Work request A => In the oil train text, where is the closest Type 1 or 2 hazmat team located?
Work request B => Extend the oil train text, picking up right after its final sentence about the Canadian and San Ardo crude having similar vapor pressures.

Text =>
========
Having retired from the fire service after 38 years in the profession, as well as being a qualified hazmat technician and hazmat incident commander, I feel I can speak with greater authority about the ability of local responders to respond to an oil train derailment involving a fire and/or spill.

Mr. Peschong is correct when he states that many hours and dollars have been spent to train our emergency responders and they are capable of mitigating most emergencies. What he doesn’t explain is that an oil train derailment involving multicar fires in a highly populated area could result in hundreds of deaths, despite herculean efforts of first responders. For the incident commander of a hazmat incident, the team’s first responsibility is the safety of the public and our responders. In the case of a multiple car derailment involving fire, evacuation would be the highest priority.

If a life hazard exists, efforts focus on fire suppression to protect rescue operations. The area is isolated, and mutual aid as well as other authorities are notified to assist in the emergency. If evacuation has been successful and no further life hazard exists, then, and only then, could tactical decisions be made concerning whether or not fire suppression should be attempted, or whether the fire should be allowed to burn. It should be noted the closest Type 1 or 2 hazmat team is in Santa Barbara County.

Phillips 66 recently delivered beautifully designed surveys to some area residents expounding the virtues of its oil train project. But nowhere does it explain that approval of the project means five oil trains per week coming through San Luis Obispo County, each train pulling 80 tank cars filled with highly flammable Canadian crude oil. (That would be 500 million gallons per year.)

Al Fonzi in his Oct. 9 Viewpoint “Fear campaign against Phillips” declares that the tar sands crude oil (dilbit) Phillips 66 wants to transport from Canada is no more dangerous than the California crude from San Ardo that has been transported through the county by train for several decades. Mr. Fonzi bases this claim on the fact that the Canadian crude and San Ardo crude have similar vapor pressures.
========
Exercise data =>
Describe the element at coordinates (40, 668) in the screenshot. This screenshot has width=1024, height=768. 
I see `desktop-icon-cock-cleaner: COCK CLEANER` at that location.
========
Answer area A => In Santa Barbara County.

Answer area B =>
Vapor pressure is only one measure of the hazard of a liquid. Fire professionals are far more familiar with flash point as the main determinant of flammability of a liquid. The flash point of California crude, like that found in San Ardo, ranges 199 to 232 degrees Fahrenheit (MSDS Product 94-0007-02). In contrast, the flashpoint of Canadian crude is reported to be minus 30 degrees (MSDS Heavy Crude/Diluent mix), comparable to gasoline at minus 42 degrees, both of which are considered highly flammable.

An oil train derailment involving multicar fires in a highly populated area could result in hundreds of deaths, despite herculean efforts of first responders.

Suppose a derailment involves only a spill. What would a single car rupture spilling 30,000 gallons of oil in the Salinas River do to the water supply of Atascadero, Templeton and Paso Robles? The train tracks parallel the Salinas. Mr. Fonzi says opponents of the oil trains are running a “cynical campaign to terrorize the public.”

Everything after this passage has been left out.